Browsing the blog archives for June, 2017.

Just cut taxes?


Having lost the House, the Senate, and the Presidency, most on the left simply want to obstruct government, slow things down, and keep from talking about big issues like the economy, tax reform, and health care. Six months into the Trump presidency, I’d stay they are doing a good job, and the corporate wing of the Republican party doesn’t seem too concerned about it. Twice I’ve heard their pundits argue that “with healthcare and all of the other issues on the table, reforming the tax code is just too complicated in the current environment, so Trump should just go for a simple tax cut.” To this I say absolutely not.

There’s no question middle and upper income Americans are overtaxed. An across-the-board cut would help, but the real problem is cronyism embedded deep in the tax code. Corporate leaders benefit from the complexity of the code, moving their money around to minimize their tax obligations. Individuals do the same thing. There’s nothing wrong with playing by the rules of the game, but it’s time to change the rules.

In a word, this means simplification. It’s neither moral nor productive to create artificially high tax rates, and then offer “deductions” or “tax credits” to businesses or individuals willing to spend as Washington directs. These tax incentives encourage us to spend our money in ways we otherwise would not; if this were not true, then the incentives wouldn’t be necessary. For individuals, this includes putting solar panels on your roof, buying an electric car, or taking out a mortgage. Engaging in these activities lower our taxes nd pass the burden on to our neighbors.

But there are winners in the current system, manufacturers of solar panels, electric cars, home builders, and real estate agents to name a few. Industry groups seek refuge in the tax system and would be happy to see President Trump give up on tax reform in favor of “just cutting taxes.” The reform threatens the benefits they receive from the current system. Productivity is the key to real economic growth, and we are most productive when our decisions are guided by what we believe is in our best interest, not what government has prodded us to do. This is why tax cuts alone are not sufficient. We need real tax reform.


SNAP cuts would hurt the economy?


President Trump’s proposed budget seeks to rein in federal expenditures for the Supplemental Nutrition Assistance Program (SNAP). It’s fair for progressives to debate the merits of SNAP, but many on the left and their media surrogates argue that spending less on SNAP would hurt the broader economy. See, for example:

The argument goes something like this. If you cut SNAP, its recipients wouldn’t be able to spend as much on food, or they would have to spend money on food that might have been spent on something else. Either way, the ripple effect would hurt grocers and other retailers, and then farmers and manufacturers, resulting in a broad slowdown in the economy. They invoke an economic term, the multiplier effect, to legitimize their claim. But there is one major question they don’t ask.

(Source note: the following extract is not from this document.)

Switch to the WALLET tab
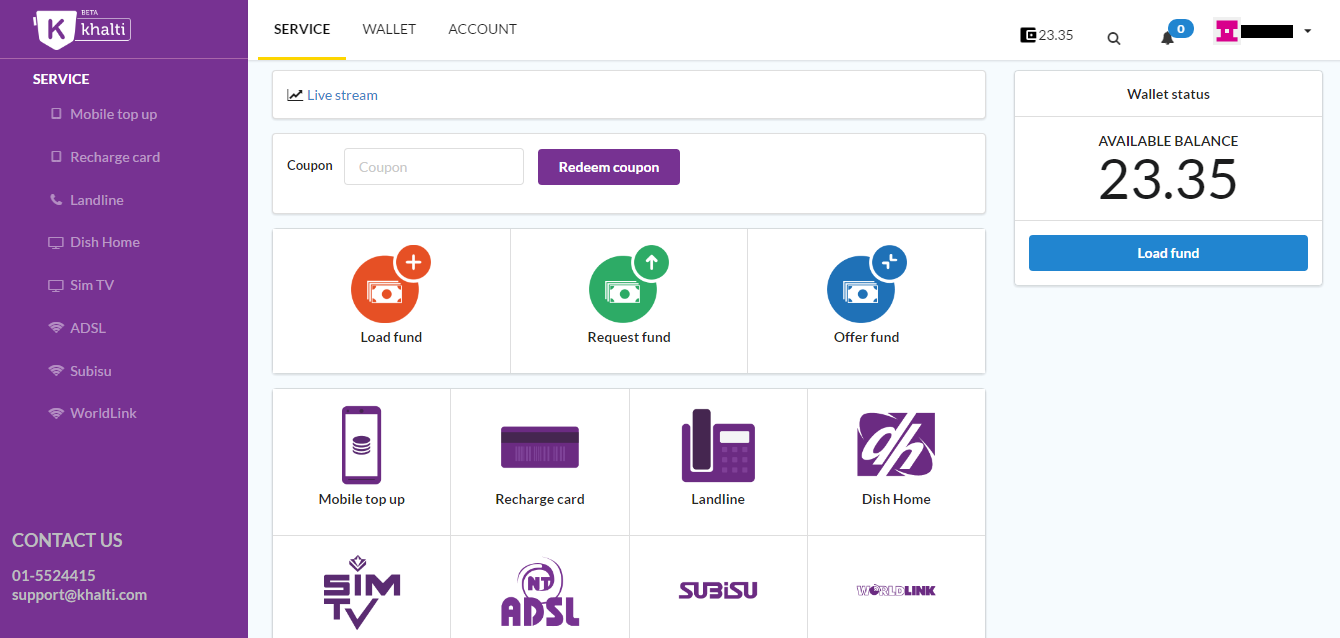pos(389,29)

Where does Washington get the funds to pay for SNAP? There are three options. First, if taxes are used, then any increase in economic activity promoted by SNAP is automatically balanced by a decrease in economic activity for taxpayers who have less to spend or invest. Second, if we borrow to pay for SNAP, then the economic activity it promotes will be balanced by a decline when future generations have to pay it back. Finally, if we “print money” to pay for it, then the purchasing power of the dollar declines proportionally, thereby creating an invisible tax on all wealth.

Economists like to say that there is no such thing as a free lunch, and that’s certainly the case here. There are different ways to break down SNAP expenditures, but they must come from a combination of these three options. There’s no other alternative. Claiming that SNAP—or any other social program—helps the economy by injecting money that gets “multiplied” is ignoring this reality. While it is true that SNAP changes could help or hurt certain industries, the net effect must balance.

So why do progressives make this claim whenever “cuts” are proposed to social programs? Some are pandering for votes, but others just don’t understand basic economics. They’ve been overloaded with Keynesian thinking for so long that they believe government spending is always required to “jumpstart” a weak economy. They overlook free enterprise, the stifling effect of regulations, harmful incentives created by government programs, and real people who have to pay the bills. This is why our national debt has risen to $20 trillion, with no end in sight.